- MATERIAL SUPPLIED
##########
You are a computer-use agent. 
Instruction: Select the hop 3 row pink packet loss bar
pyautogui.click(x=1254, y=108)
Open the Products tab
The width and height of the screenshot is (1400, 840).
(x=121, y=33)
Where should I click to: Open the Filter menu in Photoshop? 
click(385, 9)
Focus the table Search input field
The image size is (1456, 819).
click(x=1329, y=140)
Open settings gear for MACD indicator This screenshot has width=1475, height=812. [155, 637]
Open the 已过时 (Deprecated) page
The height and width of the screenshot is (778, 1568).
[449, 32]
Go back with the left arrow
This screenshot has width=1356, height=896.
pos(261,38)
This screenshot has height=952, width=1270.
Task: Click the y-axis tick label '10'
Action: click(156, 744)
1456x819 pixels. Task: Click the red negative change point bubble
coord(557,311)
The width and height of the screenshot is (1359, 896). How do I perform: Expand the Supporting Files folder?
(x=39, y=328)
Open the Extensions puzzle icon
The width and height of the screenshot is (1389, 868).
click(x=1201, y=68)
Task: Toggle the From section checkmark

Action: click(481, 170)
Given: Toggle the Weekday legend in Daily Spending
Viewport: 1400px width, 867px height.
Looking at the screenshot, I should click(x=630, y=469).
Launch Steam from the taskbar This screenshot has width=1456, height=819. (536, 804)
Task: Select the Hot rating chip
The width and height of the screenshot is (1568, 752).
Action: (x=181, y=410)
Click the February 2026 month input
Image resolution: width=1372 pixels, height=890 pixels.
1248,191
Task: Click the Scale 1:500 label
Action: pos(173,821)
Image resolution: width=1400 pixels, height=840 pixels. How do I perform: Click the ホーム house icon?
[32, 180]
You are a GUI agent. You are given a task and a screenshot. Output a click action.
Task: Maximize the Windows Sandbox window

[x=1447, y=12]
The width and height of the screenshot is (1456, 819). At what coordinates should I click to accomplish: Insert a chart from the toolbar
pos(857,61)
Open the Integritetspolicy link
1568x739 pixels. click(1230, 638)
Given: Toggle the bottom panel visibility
##########
- YOUR GOAL
From the records above, transcribe exactly the run of lines that opens with the line holding "Given: Toggle the Weekday" and closes with the line holding "Task: Select the Hot rating chip", both included.

- SOLUTION TO THIS PROBLEM
Given: Toggle the Weekday legend in Daily Spending
Viewport: 1400px width, 867px height.
Looking at the screenshot, I should click(x=630, y=469).
Launch Steam from the taskbar This screenshot has width=1456, height=819. (536, 804)
Task: Select the Hot rating chip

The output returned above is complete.